Saskatchewan River
From glaciers to grasslands
Cree name: Kisiskatchewan, meaning 'swift current'
Current official name: Saskatchewan, from the Cree original
Source: Rocky Mountains, east of the Continental Divide
Mouth: Hudson Bay, via Lake Winnipeg and Nelson River
Direction of flow: east
Length : 4618 kilometres, including main north and south branches to Lake
Winnipeg
Main Characteristic: Drains the vast Canadian Prairie
The Saskatchewan River system has been the vital, life-giving
force of the Canadian Prairies. In little more than a century,
the basin has seen the destruction of the bison herds, the
dispossession of Native food sources and land, and the conversion
of great, natural grasslands to agriculture. More recently,
the people of the Saskatchewan River basin have been the source
of many of Canada's political freedoms, innovations in health
care, and co-operative enterprise.
The Saskatchewan River system forks across the vast Canadian
Prairies like a flash of lightning. Its branches and tributaries
collect meltwater from Rocky Mountain glaciers and rain runoff
from the broad prairie grasslands and grain fields. The collected
waters flow eastward from the Continental Divide to Lake Winnipeg
and then, down the Nelson River, and into Hudson Bay.
The Saskatchewan and its tributaries drain one of the largest
and most diverse river basins in North America. The basin includes
much of Alberta and Saskatchewan, parts of Manitoba and the
state of Montana in the United States. Three million people
live in the system's basin.
The main stem of the Saskatchewan River starts only in mid-Prairie,
east of Prince Albert, Saskatchewan. The two main branches
feeding the main stem are the North Saskatchewan and the South
Saskatchewan Rivers.
Starting life as a frigid waterfall at the foot of a glacier
in Banff National Park, the North Saskatchewan drains the milky
meltwater from the glaciers eastward to Rocky Mountain House,
Alberta. There, it absorbs the tributary Clearwater River,
and continues onto Edmonton, Alberta. As it rolls past the
Saskatchewan cities of North Battleford and Prince Albert,
the river accumulates a heavy load of fine silt flushed from
farm fields by runoff from rainstorms and spring snowmelt.
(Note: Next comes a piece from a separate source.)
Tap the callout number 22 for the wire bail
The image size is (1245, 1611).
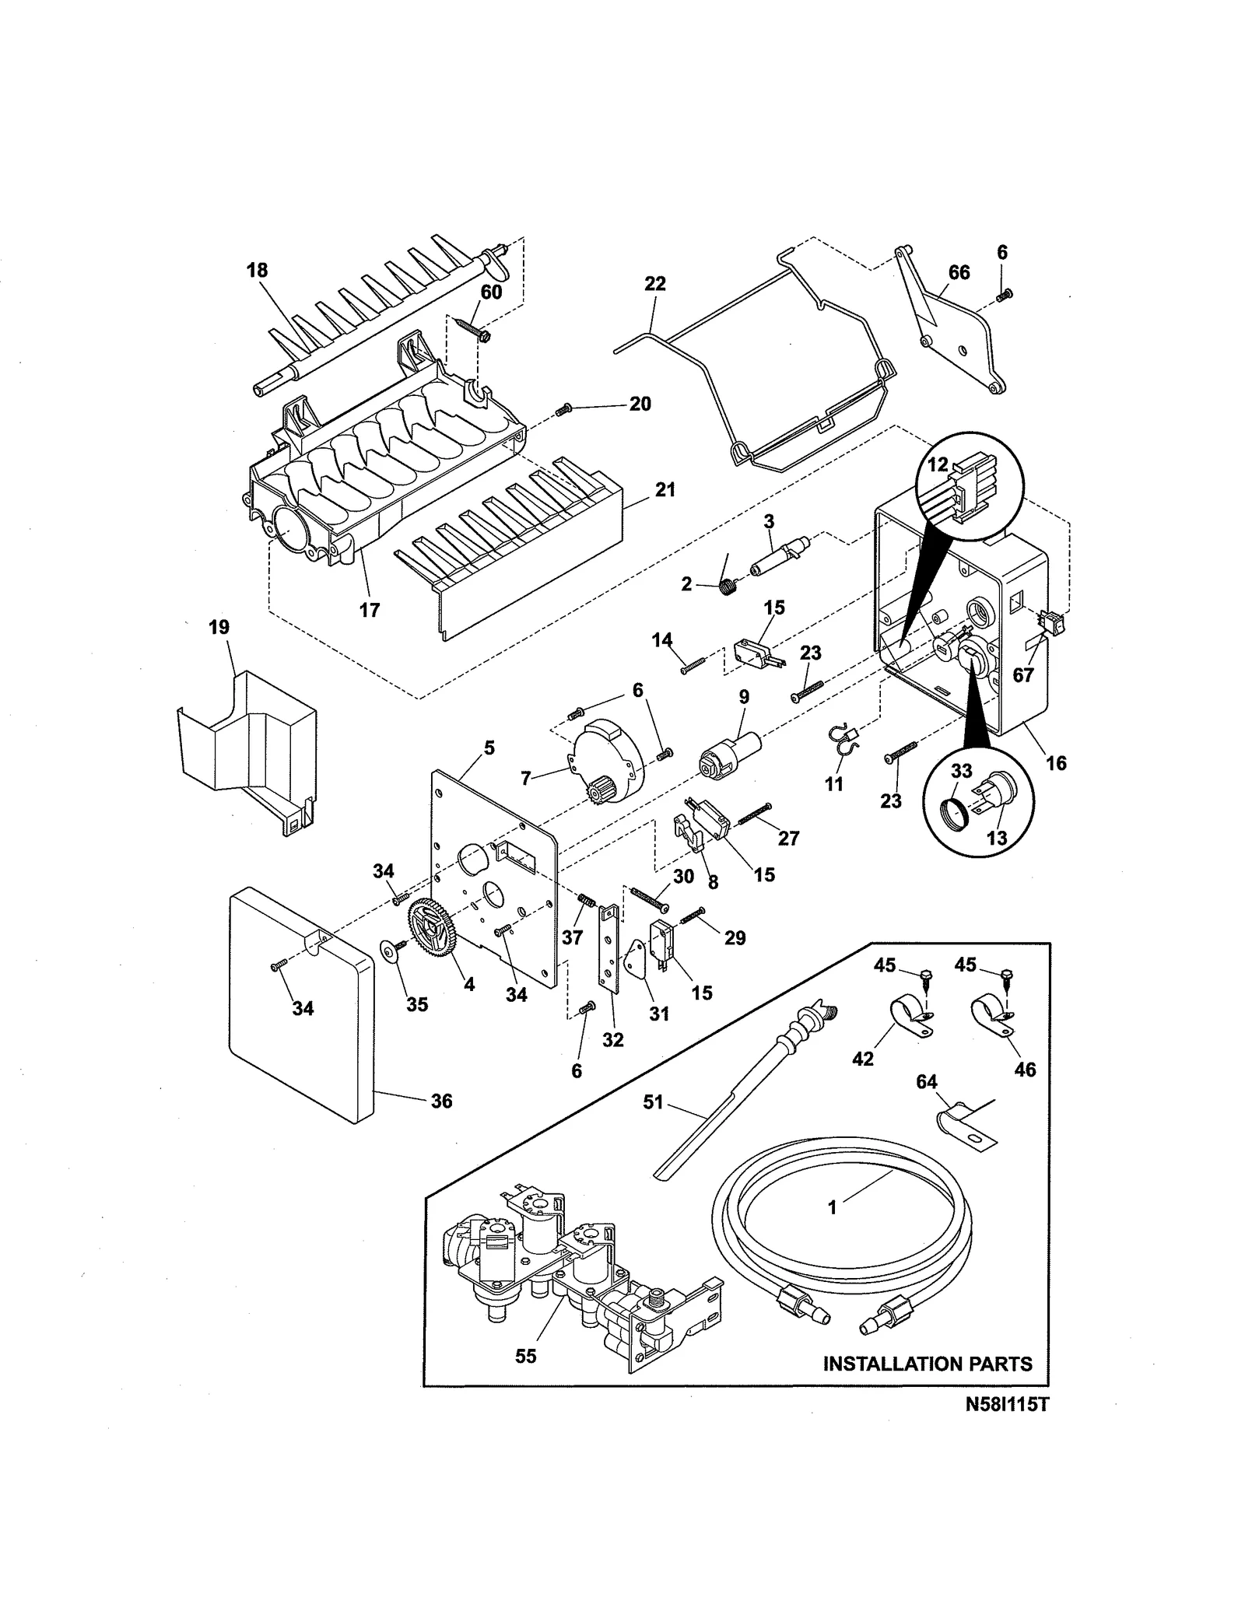(655, 284)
The South Saskatchewan begins in southern Alberta at the junction
of the Oldman and Bow Rivers. Flowing eastward past Medicine
Hat, it heads northeast into Saskatchewan, past Saskatoon and
on to meet the North Saskatchewan.
The North and South Saskatchewan include several major tributaries
in their system: the Clearwater, the Brazeau, the Vermillion,
the Bow, the Oldman, and the Red Deer Rivers. The immense herds
of bison that once dominated the Prairies waded in these rivers
to drink and seek relief from the hot summers on the treeless
grasslands. For aboriginals, these waterways were vital routes
for hunting and trading, as well as important sites for their
fisheries.
Fur traders navigated the rivers in canoes and heavy wooden
York boats to exchange European consumer goods for the pelts
of animals trapped by aboriginal hunters. Then, once the dominion
of the bison and the aboriginals had been surrendered to European
government and business powers, the rivers became routes for
European farm settlers who ploughed under the natural grasslands
to plant crops.
Finally, the railways were driven westward across the Prairies,
following branches and tributaries of the great river system.
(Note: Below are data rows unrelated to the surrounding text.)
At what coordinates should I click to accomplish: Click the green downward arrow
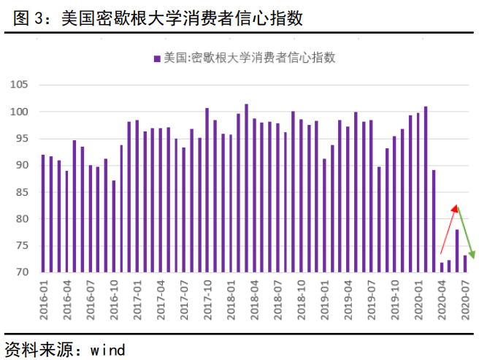pyautogui.click(x=466, y=232)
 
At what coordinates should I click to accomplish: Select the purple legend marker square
pyautogui.click(x=156, y=58)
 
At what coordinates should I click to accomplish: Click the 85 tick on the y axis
pyautogui.click(x=21, y=192)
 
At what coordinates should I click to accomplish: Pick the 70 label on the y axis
pyautogui.click(x=21, y=272)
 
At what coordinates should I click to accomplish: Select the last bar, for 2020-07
pyautogui.click(x=465, y=264)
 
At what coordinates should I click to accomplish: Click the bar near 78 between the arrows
pyautogui.click(x=457, y=250)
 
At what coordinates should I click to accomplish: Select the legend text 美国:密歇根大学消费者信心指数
pyautogui.click(x=248, y=58)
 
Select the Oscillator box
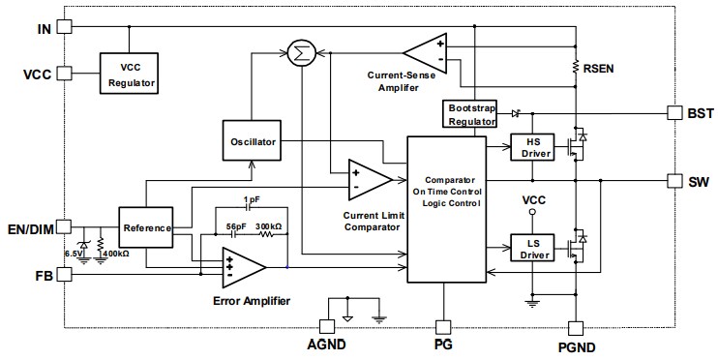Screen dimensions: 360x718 [x=252, y=142]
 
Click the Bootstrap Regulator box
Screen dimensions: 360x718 [x=467, y=113]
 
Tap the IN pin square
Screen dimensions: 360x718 [x=65, y=28]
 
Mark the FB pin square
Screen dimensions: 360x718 [x=65, y=274]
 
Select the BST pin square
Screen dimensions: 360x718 [x=674, y=113]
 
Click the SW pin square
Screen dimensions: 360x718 [x=674, y=180]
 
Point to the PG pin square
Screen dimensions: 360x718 [x=444, y=326]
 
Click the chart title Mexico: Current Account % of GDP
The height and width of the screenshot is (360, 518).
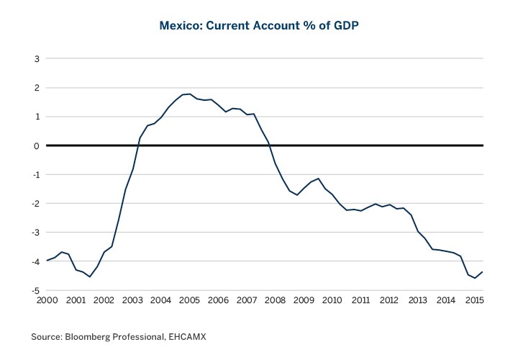point(259,27)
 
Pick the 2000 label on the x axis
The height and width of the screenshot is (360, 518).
point(47,300)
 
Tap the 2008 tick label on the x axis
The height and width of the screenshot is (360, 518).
point(274,300)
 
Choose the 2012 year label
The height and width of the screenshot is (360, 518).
point(388,300)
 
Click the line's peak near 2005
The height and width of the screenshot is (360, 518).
point(188,94)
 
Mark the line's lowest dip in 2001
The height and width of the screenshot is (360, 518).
point(90,276)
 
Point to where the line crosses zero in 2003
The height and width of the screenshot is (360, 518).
point(138,145)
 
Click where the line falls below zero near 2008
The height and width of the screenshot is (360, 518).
point(270,145)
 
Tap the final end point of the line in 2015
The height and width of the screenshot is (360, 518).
point(483,271)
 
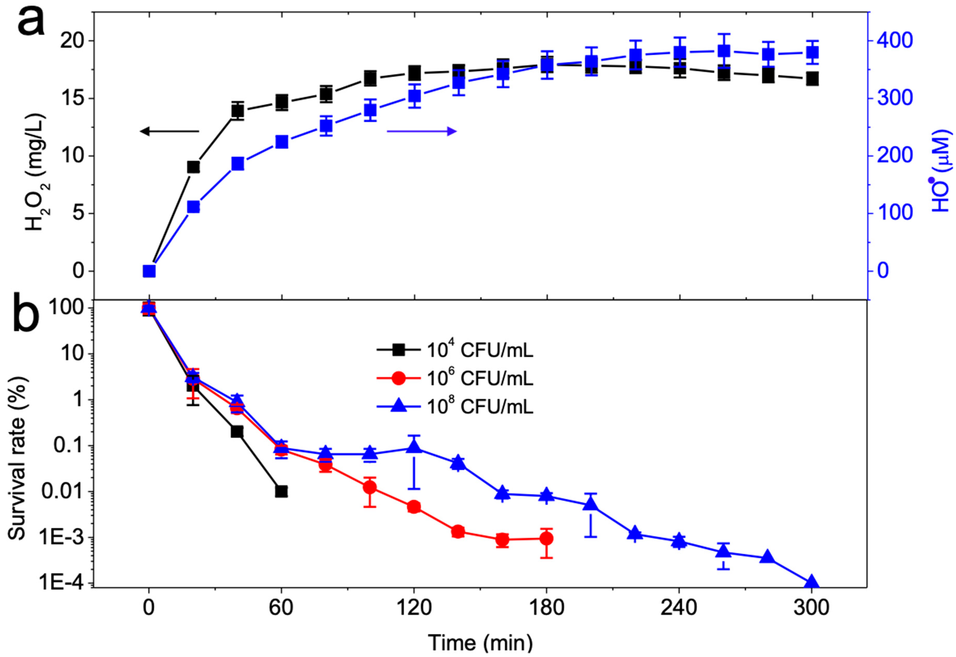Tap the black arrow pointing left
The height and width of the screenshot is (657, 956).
169,131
The railways needed the rivers' water to make the steam that
powered their locomotives. The railways spread their branch
lines across the Prairies, rapidly filling them with settlers
from all over Europe.
It was only in 1870 that the new government of Canada purchased
the huge expanse of Prairie then known as Rupert's Land. Until
then it had been the property of the Hudson's Bay Company.
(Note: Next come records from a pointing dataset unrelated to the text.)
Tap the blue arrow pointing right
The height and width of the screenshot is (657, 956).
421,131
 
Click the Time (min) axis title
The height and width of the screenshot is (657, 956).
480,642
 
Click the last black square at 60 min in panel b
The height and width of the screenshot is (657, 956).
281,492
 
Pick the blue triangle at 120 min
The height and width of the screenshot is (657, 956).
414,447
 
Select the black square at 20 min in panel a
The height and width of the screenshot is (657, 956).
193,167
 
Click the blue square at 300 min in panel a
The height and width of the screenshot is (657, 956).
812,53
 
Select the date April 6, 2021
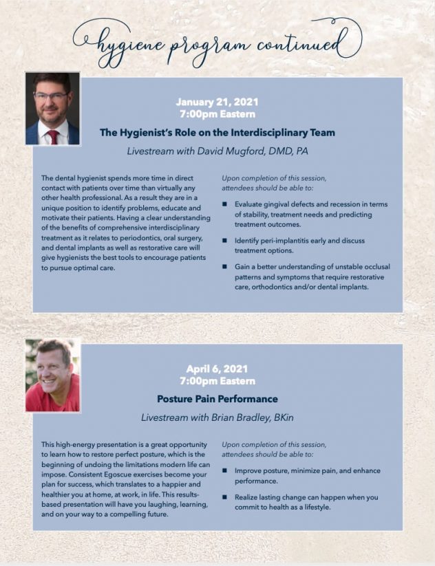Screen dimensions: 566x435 pos(217,369)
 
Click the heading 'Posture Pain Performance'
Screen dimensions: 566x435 pos(217,399)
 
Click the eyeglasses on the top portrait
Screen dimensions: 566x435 pos(51,96)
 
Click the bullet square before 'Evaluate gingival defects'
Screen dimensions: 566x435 pos(224,204)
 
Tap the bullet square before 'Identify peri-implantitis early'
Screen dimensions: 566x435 pos(224,241)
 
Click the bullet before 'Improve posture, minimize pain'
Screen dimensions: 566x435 pos(224,471)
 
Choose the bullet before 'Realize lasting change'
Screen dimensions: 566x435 pos(224,497)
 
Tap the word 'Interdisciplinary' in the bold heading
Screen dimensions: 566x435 pos(281,133)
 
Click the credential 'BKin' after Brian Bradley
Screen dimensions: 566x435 pos(281,417)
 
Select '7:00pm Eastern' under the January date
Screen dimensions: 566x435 pos(217,114)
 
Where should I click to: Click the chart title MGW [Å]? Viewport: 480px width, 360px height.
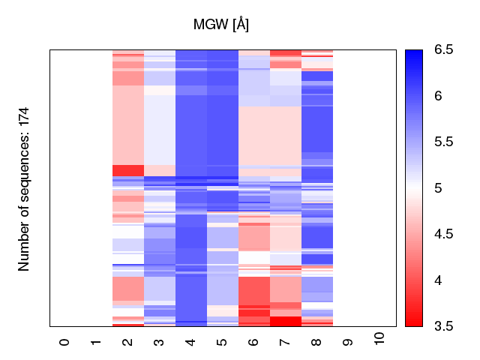221,25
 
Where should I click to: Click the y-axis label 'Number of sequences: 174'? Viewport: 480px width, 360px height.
24,189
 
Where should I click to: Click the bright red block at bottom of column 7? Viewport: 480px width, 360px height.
285,321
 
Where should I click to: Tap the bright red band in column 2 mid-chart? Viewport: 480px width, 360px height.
128,170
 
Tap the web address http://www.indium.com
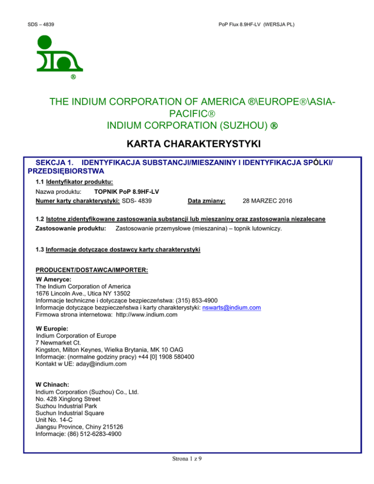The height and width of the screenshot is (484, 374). click(x=147, y=315)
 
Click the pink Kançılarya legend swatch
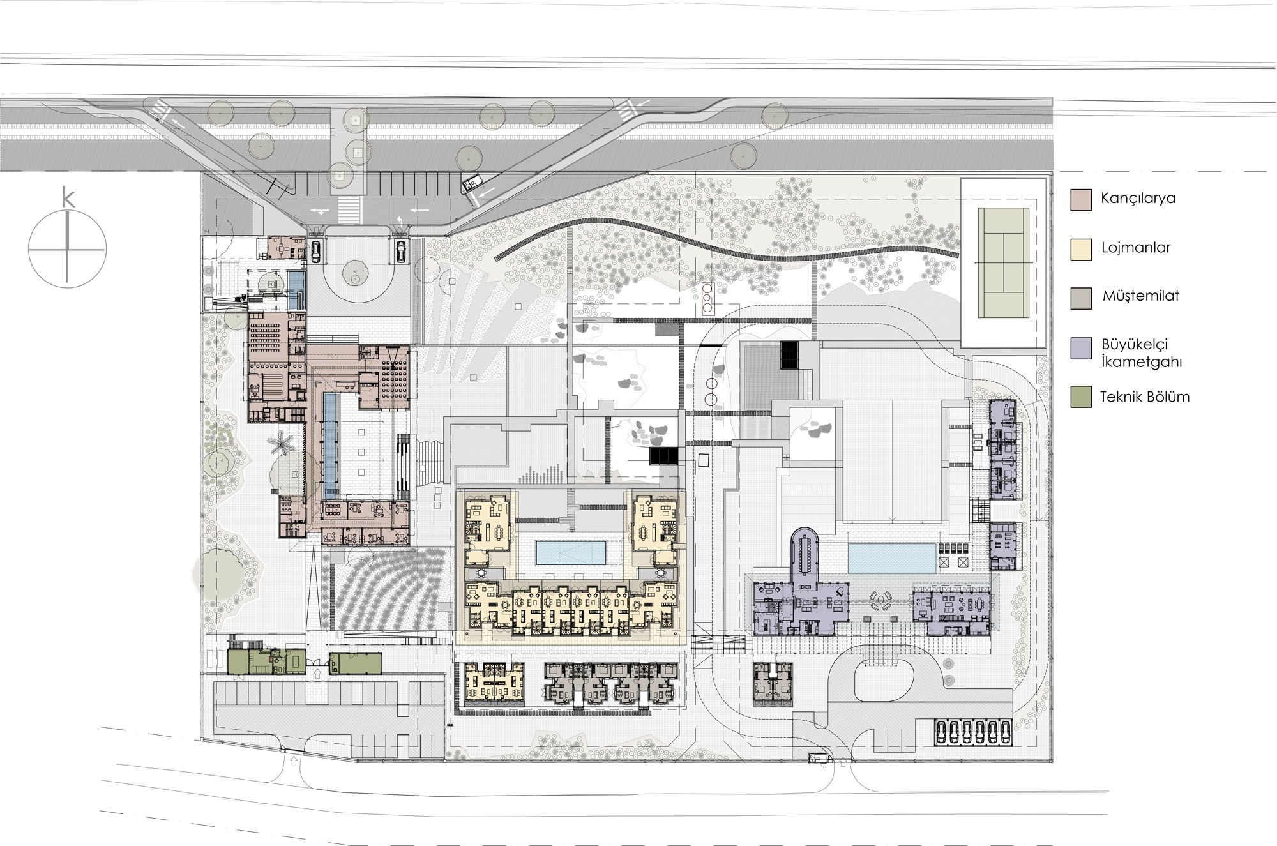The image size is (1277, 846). [1081, 199]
The purchase did not effectively establish Canadian control
over the West, and the government rushed to occupy it with
a railway, a police force and, above all, immigrant farmers
from Europe.
In 1881, settlers could buy huge, fertile homesteads from
the Canadian government - for $1 per acre (0.4 ha). Many of
the descendants of those homesteaders are millionaire farmers
today. They use computers and the Internet to manage their
businesses. Some even rely on global satellite positioning
systems to map crop yields and apply fertilizer locally, in
just the right amounts and locations.
Prairie prosperity was hard won. Even in the best years, weather
shifts rapidly between extremes. Hot summers are punctuated
by violent thunderstorms, hail, and tornadoes. Blizzards of
deep winter can give way in hours to above-freezing chinook
winds blowing down from the mountains.
In the 1930s, the families of the homesteaders suffered a
devastating drought. The Canadian government's response was
to draw once again on the river system to create an irrigation
system to water the prairie farms.
As the people of the Prairies recovered from the drought and
the worldwide economic depression of the 1930s, they created
courageous new ways of organizing society. Farmers created
co-operative, non-profit businesses to buy their supplies and
sell their products. Saskatchewan was the first place in North
America to make health care the right of every citizen.
The land, water, and people of the Saskatchewan River basin
have defined a great deal of what Canada is today.